Serine Is an Essential Metabolite for Effector T Cell Expansion

During immune challenge, T lymphocytes engage pathways of anabolic metabolism to support clonal expansion and the development of effector functions. Here we report a critical role for the non-essential amino acid serine in effector T cell responses. Upon activation, T cells upregulate enzymes of the serine, glycine, one-carbon (SGOC) metabolic network, and rapidly increase processing of serine into one-carbon metabolism. We show that extracellular serine is required for optimal T cell expansion even in glucose concentrations sufficient to support T cell activation, bioenergetics, and effector function.
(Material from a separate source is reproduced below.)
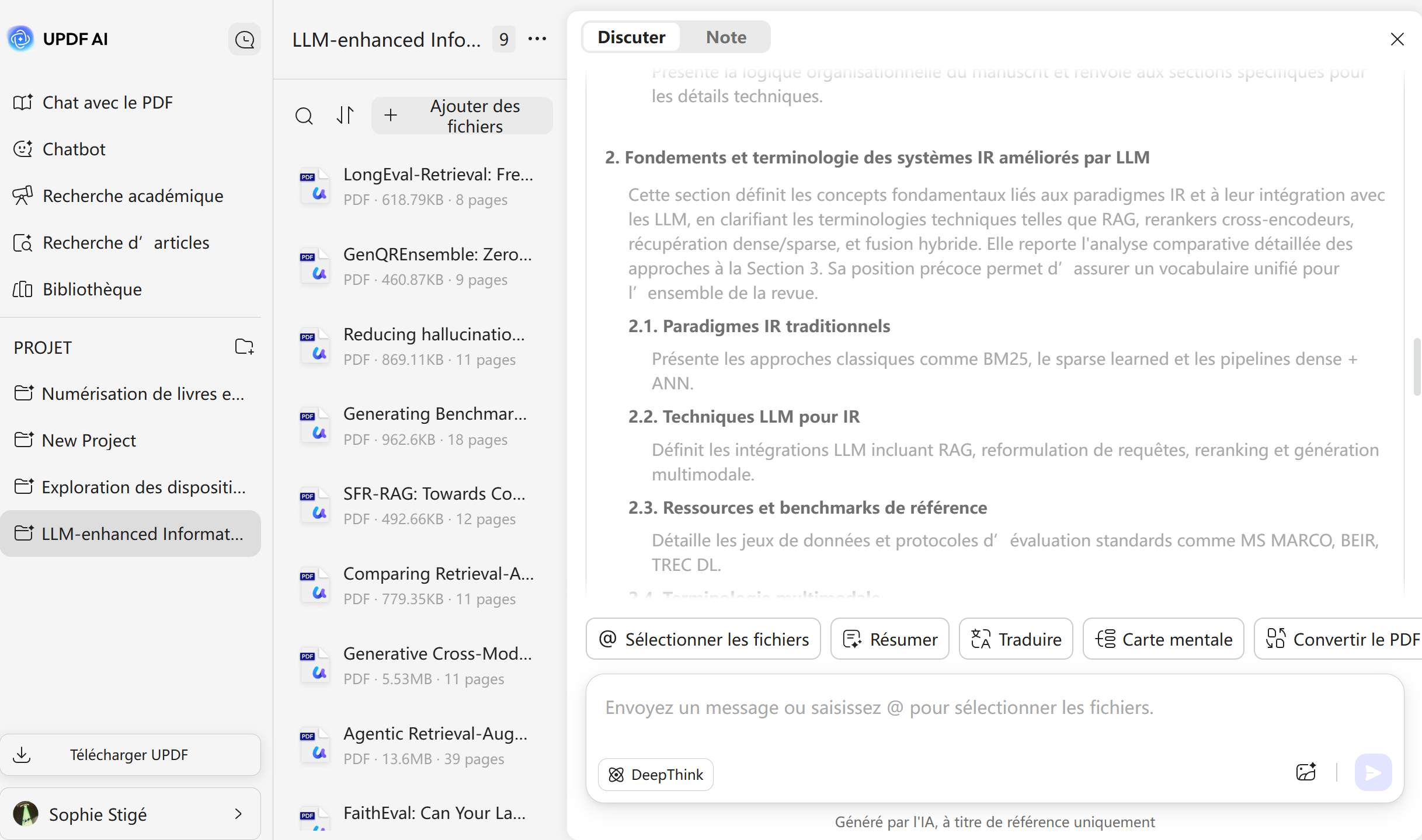This screenshot has width=1422, height=840.
Task: Open Recherche académique in sidebar
Action: pyautogui.click(x=133, y=196)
Restricting dietary serine impairs pathogen-driven expansion of T cells in vivo, without affecting overall immune cell homeostasis. Mechanistically, serine supplies glycine and one-carbon units for de novo nucleotide biosynthesis in proliferating T cells, and one-carbon units from formate can rescue T cells from serine deprivation. Our data implicate serine as a key immunometabolite that directly modulates adaptive immunity by controlling T cell proliferative capacity. [Display omitted] •Enzymes of SGOC metabolism are upregulated upon T cell activation•Serine is required for optimal T cell proliferation in vitro and in vivo•Serine supports de novo purine biosynthesis in proliferating T cells•One-carbon units from formate can bypass serine starvation Activated lymphocytes reprogram their metabolism to support rapid growth and proliferation. Ma et al. reveal an essential role for the non-essential amino acid serine in T cell-mediated immune responses and show that serine metabolism is required for optimal T cell proliferation by fueling one-carbon metabolism and nucleotide biosynthesis.